Task: In the copy, include no pictures. Reproduce the rest of the entries exactly.

Stored items

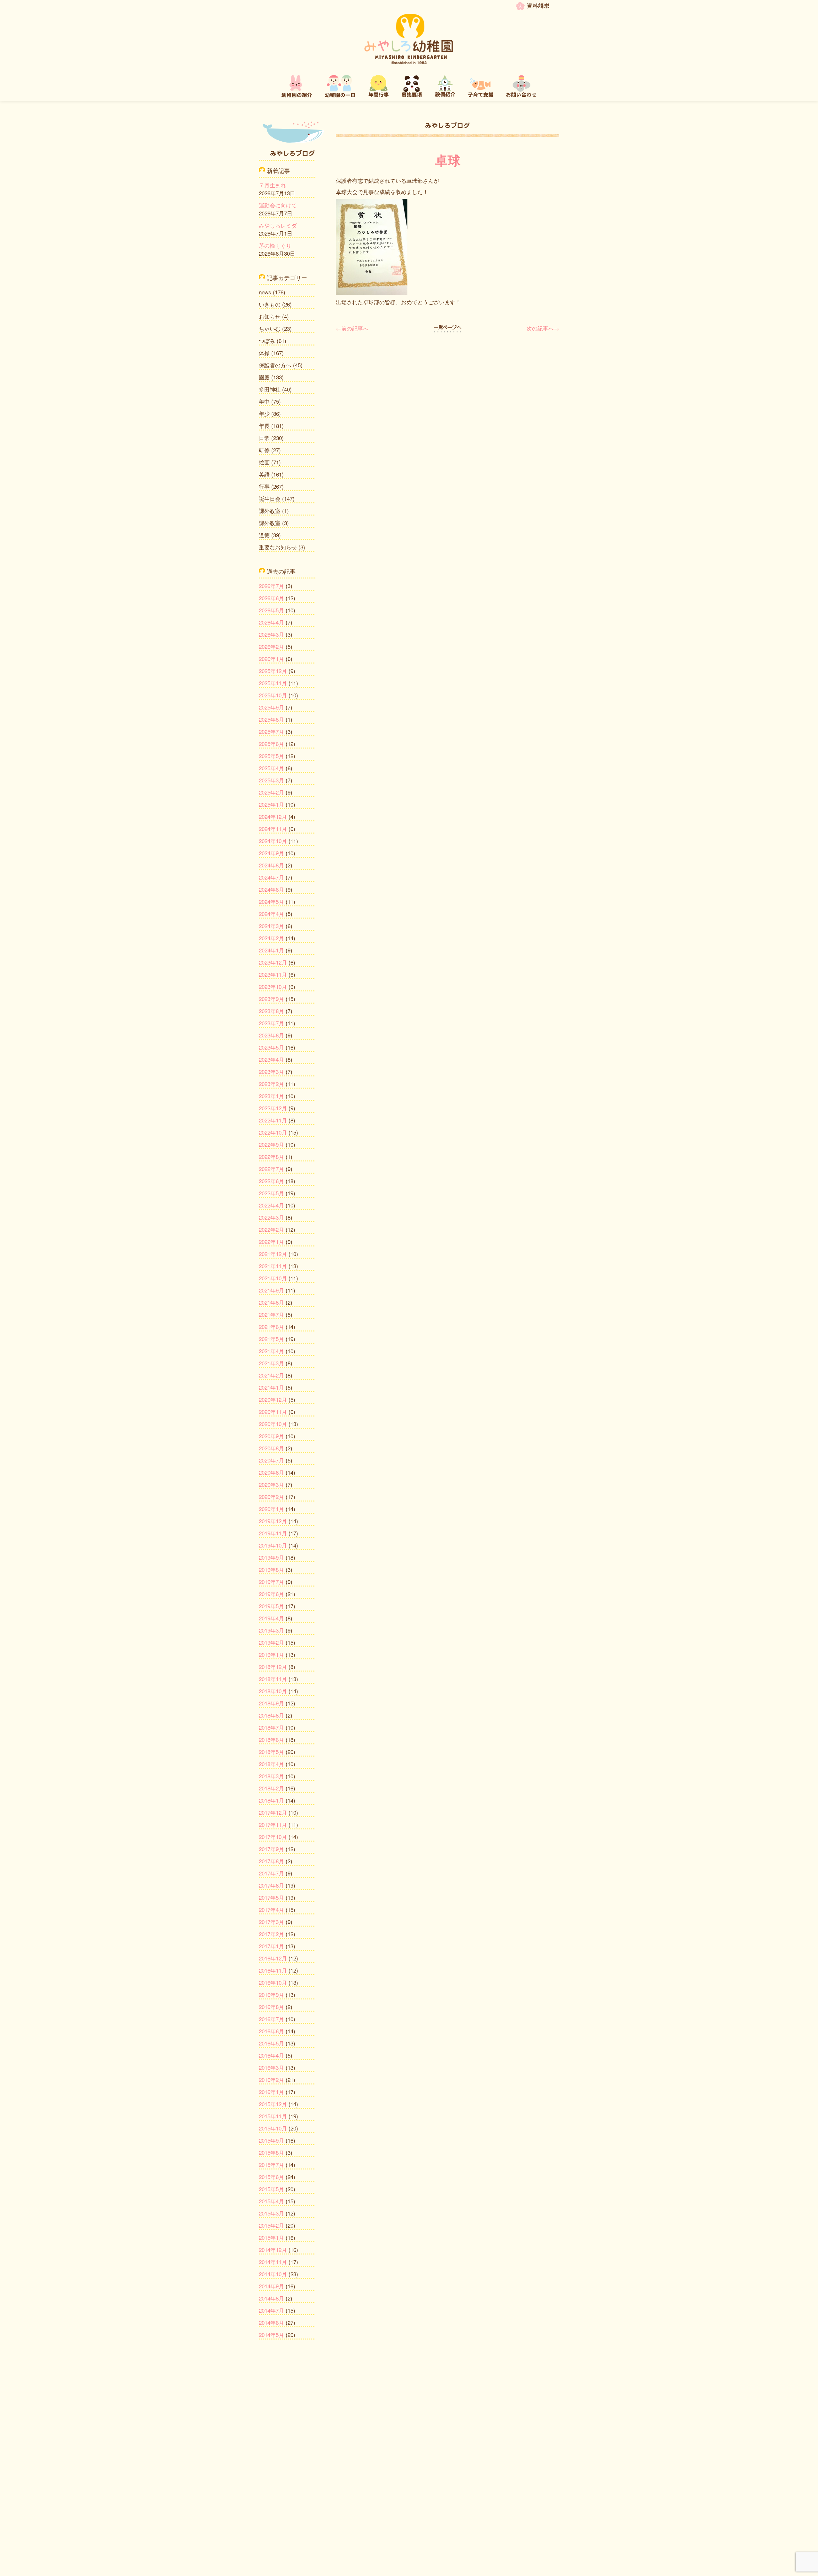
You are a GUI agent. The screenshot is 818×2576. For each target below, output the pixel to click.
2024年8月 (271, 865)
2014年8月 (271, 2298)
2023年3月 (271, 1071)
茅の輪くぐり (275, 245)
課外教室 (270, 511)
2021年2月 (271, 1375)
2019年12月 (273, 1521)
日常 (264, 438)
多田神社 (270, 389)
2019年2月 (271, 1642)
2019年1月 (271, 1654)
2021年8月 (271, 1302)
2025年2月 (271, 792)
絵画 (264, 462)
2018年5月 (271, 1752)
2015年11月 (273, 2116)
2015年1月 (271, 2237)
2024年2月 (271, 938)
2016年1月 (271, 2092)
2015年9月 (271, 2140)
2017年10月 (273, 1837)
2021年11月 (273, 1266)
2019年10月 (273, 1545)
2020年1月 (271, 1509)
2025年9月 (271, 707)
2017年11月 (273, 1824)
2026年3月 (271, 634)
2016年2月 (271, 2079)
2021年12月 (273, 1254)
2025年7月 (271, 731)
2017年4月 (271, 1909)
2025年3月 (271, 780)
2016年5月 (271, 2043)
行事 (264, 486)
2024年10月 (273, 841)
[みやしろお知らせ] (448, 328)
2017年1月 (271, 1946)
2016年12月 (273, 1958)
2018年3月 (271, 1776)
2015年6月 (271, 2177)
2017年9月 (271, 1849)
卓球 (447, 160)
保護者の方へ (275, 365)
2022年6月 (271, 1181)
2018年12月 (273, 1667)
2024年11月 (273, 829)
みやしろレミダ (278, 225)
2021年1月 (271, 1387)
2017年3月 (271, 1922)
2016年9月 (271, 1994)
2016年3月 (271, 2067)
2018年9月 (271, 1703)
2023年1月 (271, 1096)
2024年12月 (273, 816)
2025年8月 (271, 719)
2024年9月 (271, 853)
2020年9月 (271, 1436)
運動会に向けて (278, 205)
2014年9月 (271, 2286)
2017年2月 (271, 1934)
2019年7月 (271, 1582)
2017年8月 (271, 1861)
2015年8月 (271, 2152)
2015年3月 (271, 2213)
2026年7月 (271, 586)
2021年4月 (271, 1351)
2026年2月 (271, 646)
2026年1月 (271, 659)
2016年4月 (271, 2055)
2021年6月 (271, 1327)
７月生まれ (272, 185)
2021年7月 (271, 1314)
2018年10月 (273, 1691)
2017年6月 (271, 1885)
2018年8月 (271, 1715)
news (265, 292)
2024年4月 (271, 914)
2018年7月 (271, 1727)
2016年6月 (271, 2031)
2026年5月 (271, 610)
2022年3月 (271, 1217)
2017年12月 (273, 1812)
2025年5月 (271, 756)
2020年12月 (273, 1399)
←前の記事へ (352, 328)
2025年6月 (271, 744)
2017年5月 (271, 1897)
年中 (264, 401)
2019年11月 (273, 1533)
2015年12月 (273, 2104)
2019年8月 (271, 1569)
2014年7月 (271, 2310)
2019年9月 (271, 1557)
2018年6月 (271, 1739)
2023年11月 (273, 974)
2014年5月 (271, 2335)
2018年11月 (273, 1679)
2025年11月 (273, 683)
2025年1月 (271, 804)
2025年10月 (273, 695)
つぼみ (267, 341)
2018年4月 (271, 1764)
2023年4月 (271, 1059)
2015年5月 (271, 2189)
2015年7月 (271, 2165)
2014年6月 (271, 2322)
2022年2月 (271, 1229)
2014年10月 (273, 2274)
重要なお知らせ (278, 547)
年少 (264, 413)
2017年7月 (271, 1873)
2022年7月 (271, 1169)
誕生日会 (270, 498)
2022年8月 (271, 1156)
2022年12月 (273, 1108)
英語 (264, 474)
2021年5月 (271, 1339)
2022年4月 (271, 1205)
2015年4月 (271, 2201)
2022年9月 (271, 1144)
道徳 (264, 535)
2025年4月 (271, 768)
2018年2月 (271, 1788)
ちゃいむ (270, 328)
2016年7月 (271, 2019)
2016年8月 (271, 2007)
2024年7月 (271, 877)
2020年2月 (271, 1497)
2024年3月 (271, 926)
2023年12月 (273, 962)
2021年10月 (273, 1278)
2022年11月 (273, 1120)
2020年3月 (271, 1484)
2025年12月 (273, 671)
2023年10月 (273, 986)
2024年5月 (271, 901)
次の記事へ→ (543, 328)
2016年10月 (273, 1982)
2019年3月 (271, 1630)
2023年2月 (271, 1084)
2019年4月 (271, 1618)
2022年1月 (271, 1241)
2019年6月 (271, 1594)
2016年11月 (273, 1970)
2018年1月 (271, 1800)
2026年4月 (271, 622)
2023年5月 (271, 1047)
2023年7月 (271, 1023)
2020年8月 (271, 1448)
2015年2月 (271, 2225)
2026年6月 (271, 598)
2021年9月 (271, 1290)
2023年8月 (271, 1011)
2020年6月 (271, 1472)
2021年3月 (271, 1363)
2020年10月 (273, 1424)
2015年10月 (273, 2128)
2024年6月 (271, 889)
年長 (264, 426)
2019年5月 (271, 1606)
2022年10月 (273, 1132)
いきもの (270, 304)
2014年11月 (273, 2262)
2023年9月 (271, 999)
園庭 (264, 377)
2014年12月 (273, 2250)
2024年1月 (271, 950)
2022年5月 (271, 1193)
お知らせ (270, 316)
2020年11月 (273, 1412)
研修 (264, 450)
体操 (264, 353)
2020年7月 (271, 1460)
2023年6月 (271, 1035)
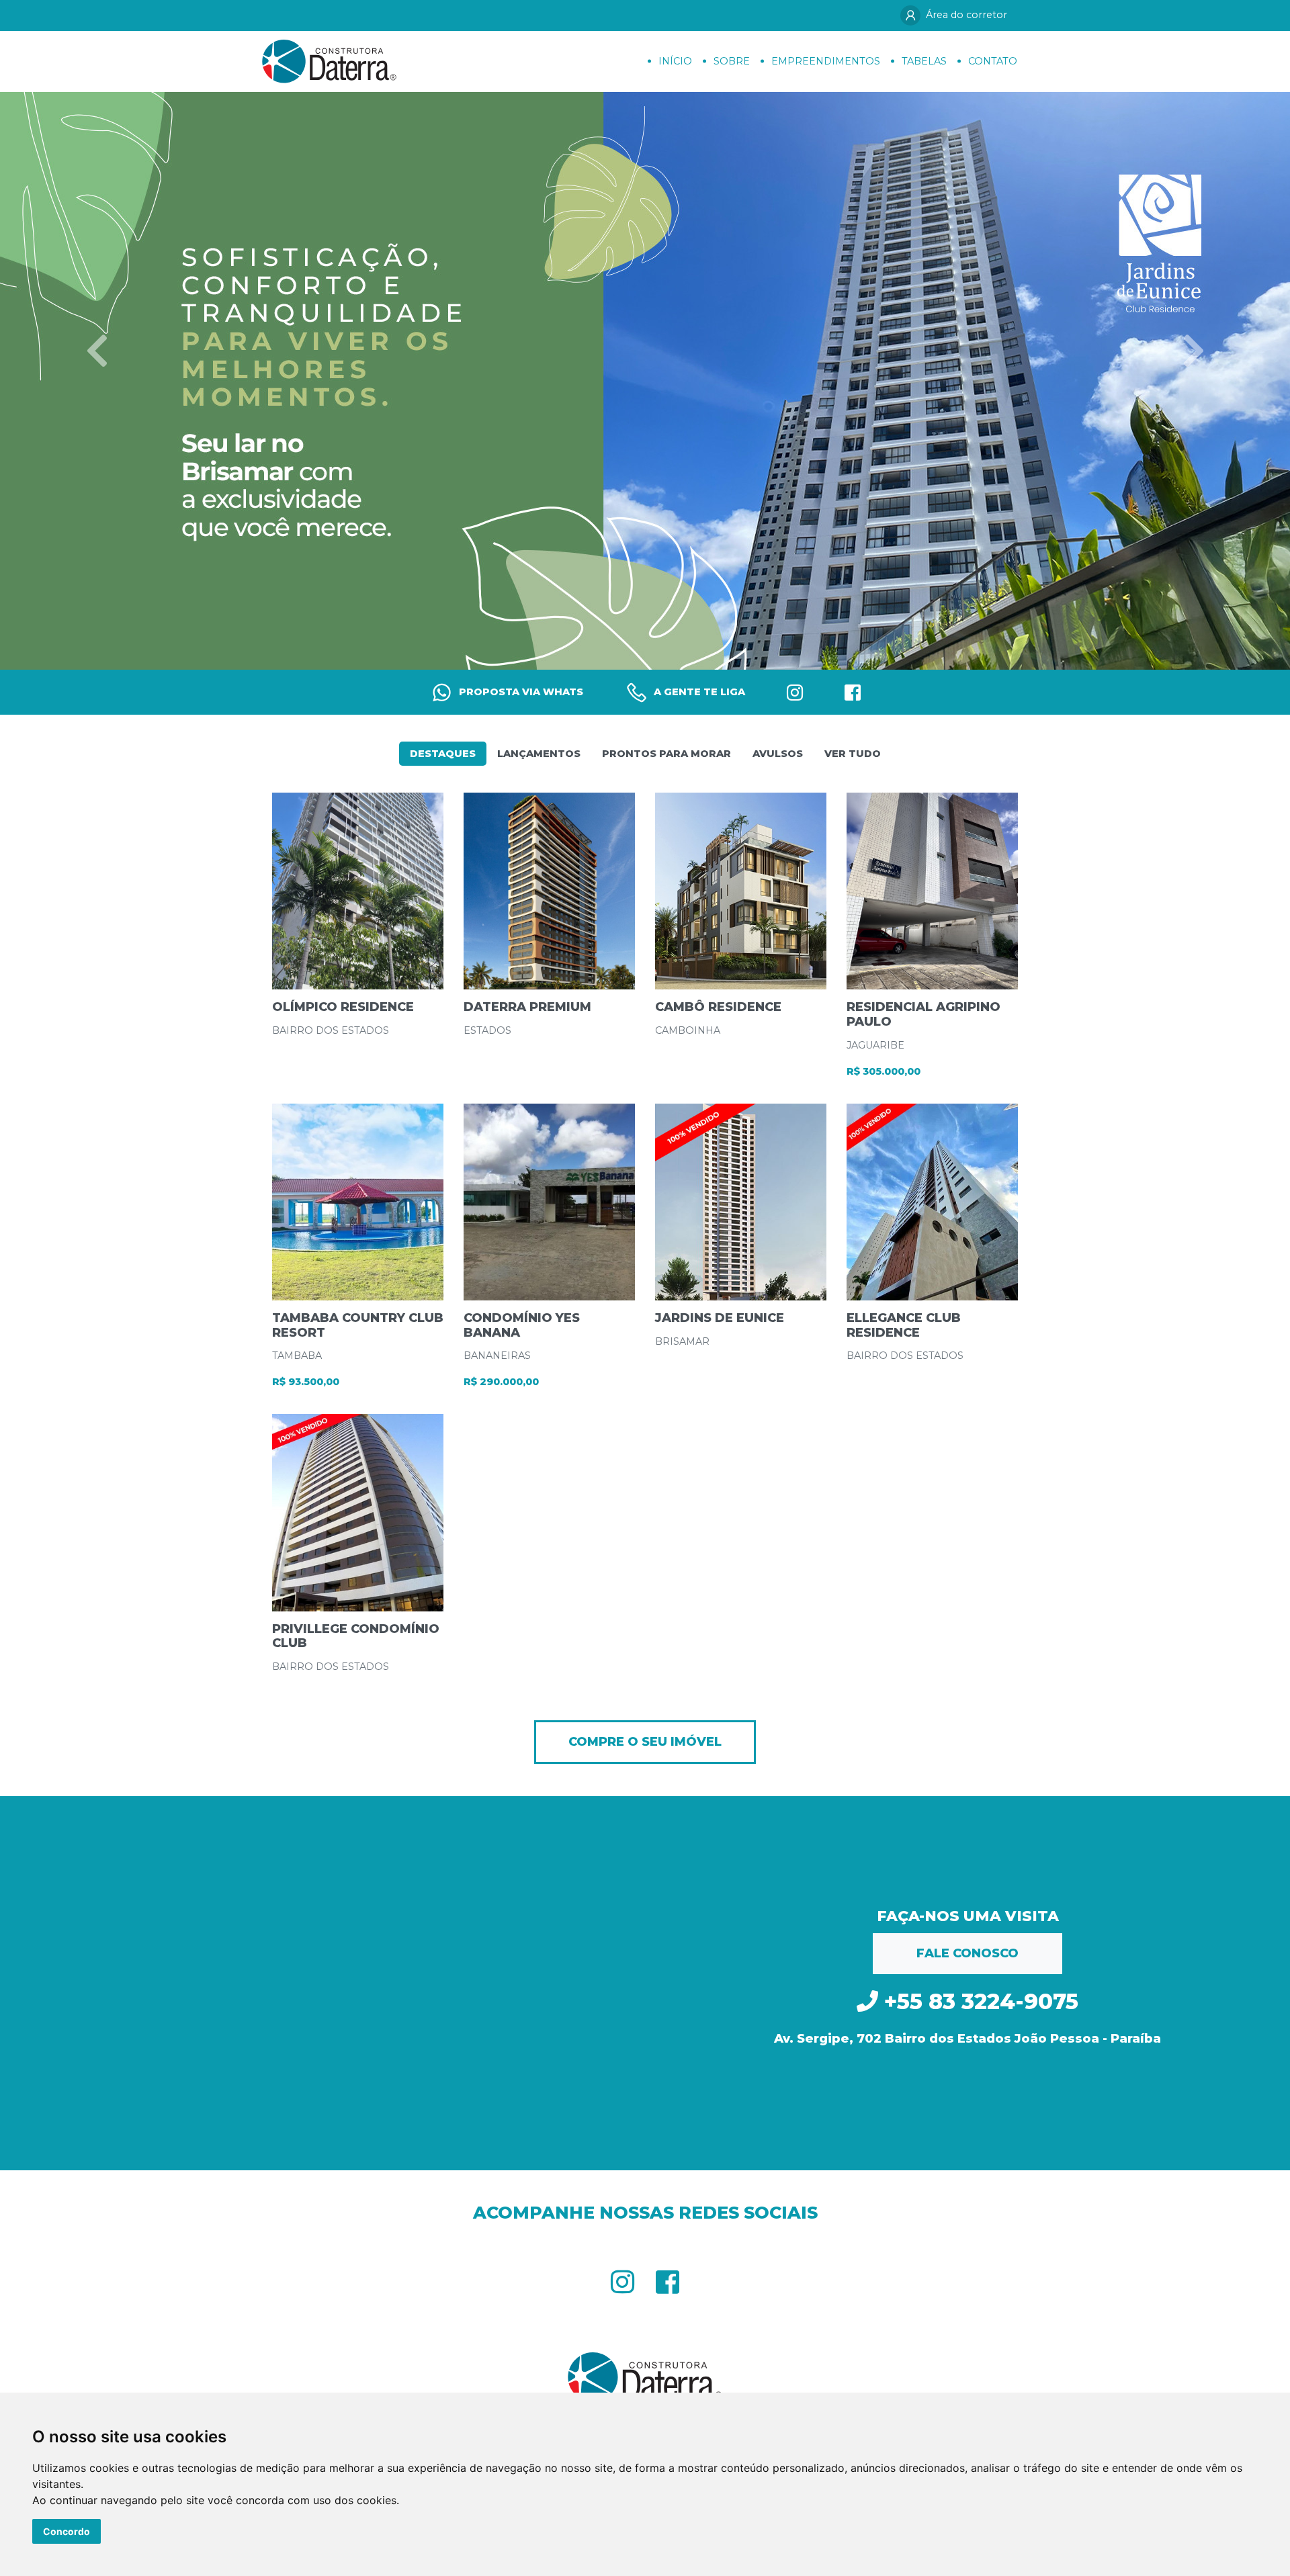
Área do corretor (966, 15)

Reply:
You are a GUI agent. The screenshot is 818×2576. For each target below, output the pixel to click.
2024年8月 (271, 865)
2014年8月 (271, 2298)
2023年3月 (271, 1071)
茅の輪くぐり (275, 245)
課外教室 (270, 511)
2021年2月 (271, 1375)
2019年12月 (273, 1521)
日常 (264, 438)
多田神社 (270, 389)
2019年2月 (271, 1642)
2019年1月 (271, 1654)
2021年8月 (271, 1302)
2025年2月 (271, 792)
絵画 (264, 462)
2018年5月 (271, 1752)
2015年11月 (273, 2116)
2015年1月 (271, 2237)
2024年2月 (271, 938)
2016年1月 (271, 2092)
2015年9月 (271, 2140)
2017年10月 (273, 1837)
2021年11月 (273, 1266)
2019年10月 (273, 1545)
2020年1月 (271, 1509)
2025年9月 (271, 707)
2017年11月 (273, 1824)
2026年3月 (271, 634)
2016年2月 (271, 2079)
2021年12月 (273, 1254)
2025年7月 (271, 731)
2017年4月 (271, 1909)
2025年3月 (271, 780)
2016年5月 (271, 2043)
行事 (264, 486)
2024年10月 (273, 841)
[みやしろお知らせ] (448, 328)
2017年1月 (271, 1946)
2016年12月 (273, 1958)
2018年3月 (271, 1776)
2015年6月 (271, 2177)
2017年9月 (271, 1849)
卓球 (447, 160)
保護者の方へ (275, 365)
2022年6月 (271, 1181)
2018年12月 (273, 1667)
2024年11月 (273, 829)
みやしろレミダ (278, 225)
2021年1月 (271, 1387)
2017年3月 (271, 1922)
2016年9月 (271, 1994)
2016年3月 (271, 2067)
2018年9月 (271, 1703)
2023年1月 (271, 1096)
2024年12月 (273, 816)
2025年8月 (271, 719)
2024年9月 (271, 853)
2020年9月 (271, 1436)
運動会に向けて (278, 205)
2014年9月 (271, 2286)
2017年2月 (271, 1934)
2019年7月 (271, 1582)
2017年8月 (271, 1861)
2015年8月 (271, 2152)
2015年3月 (271, 2213)
2026年7月 (271, 586)
2021年4月 (271, 1351)
2026年2月 (271, 646)
2026年1月 (271, 659)
2016年4月 (271, 2055)
2021年6月 (271, 1327)
７月生まれ (272, 185)
2021年7月 (271, 1314)
2018年10月 (273, 1691)
2017年6月 (271, 1885)
2018年8月 (271, 1715)
news (265, 292)
2024年4月 (271, 914)
2018年7月 (271, 1727)
2016年6月 (271, 2031)
2026年5月 (271, 610)
2022年3月 (271, 1217)
2017年12月 (273, 1812)
2025年5月 (271, 756)
2020年12月 (273, 1399)
←前の記事へ (352, 328)
2025年6月 (271, 744)
2017年5月 (271, 1897)
年中 (264, 401)
2019年11月 (273, 1533)
2015年12月 (273, 2104)
2019年8月 (271, 1569)
2014年7月 (271, 2310)
2019年9月 (271, 1557)
2018年6月 (271, 1739)
2023年11月 (273, 974)
2014年5月 (271, 2335)
2018年11月 (273, 1679)
2025年11月 (273, 683)
2025年1月 (271, 804)
2025年10月 (273, 695)
つぼみ (267, 341)
2018年4月 (271, 1764)
2023年4月 (271, 1059)
2015年5月 (271, 2189)
2015年7月 (271, 2165)
2014年6月 (271, 2322)
2022年2月 (271, 1229)
2014年10月 (273, 2274)
重要なお知らせ (278, 547)
年少 (264, 413)
2017年7月 (271, 1873)
2022年7月 (271, 1169)
誕生日会 (270, 498)
2022年8月 (271, 1156)
2022年12月 (273, 1108)
英語 (264, 474)
2021年5月 (271, 1339)
2022年4月 (271, 1205)
2015年4月 (271, 2201)
2022年9月 (271, 1144)
道徳 (264, 535)
2025年4月 (271, 768)
2018年2月 (271, 1788)
ちゃいむ (270, 328)
2016年7月 (271, 2019)
2016年8月 (271, 2007)
2024年7月 (271, 877)
2020年2月 (271, 1497)
2024年3月 (271, 926)
2023年12月 (273, 962)
2021年10月 (273, 1278)
2022年11月 (273, 1120)
2020年3月 (271, 1484)
2025年12月 (273, 671)
2023年10月 (273, 986)
2024年5月 (271, 901)
次の記事へ→ (543, 328)
2016年10月 (273, 1982)
2019年3月 (271, 1630)
2023年2月 (271, 1084)
2019年4月 (271, 1618)
2022年1月 (271, 1241)
2019年6月 (271, 1594)
2016年11月 (273, 1970)
2018年1月 (271, 1800)
2026年4月 (271, 622)
2023年5月 (271, 1047)
2023年7月 (271, 1023)
2020年8月 (271, 1448)
2015年2月 (271, 2225)
2026年6月 (271, 598)
2021年9月 (271, 1290)
2023年8月 (271, 1011)
2020年6月 (271, 1472)
2021年3月 (271, 1363)
2020年10月 (273, 1424)
2015年10月 (273, 2128)
2024年6月 (271, 889)
年長 (264, 426)
2019年5月 (271, 1606)
2022年10月 (273, 1132)
いきもの (270, 304)
2014年11月 (273, 2262)
2023年9月 (271, 999)
園庭 (264, 377)
2014年12月 (273, 2250)
2024年1月 (271, 950)
2022年5月 (271, 1193)
お知らせ (270, 316)
2020年11月 (273, 1412)
研修 (264, 450)
体操 (264, 353)
2020年7月 (271, 1460)
2023年6月 (271, 1035)
Área do corretor (966, 15)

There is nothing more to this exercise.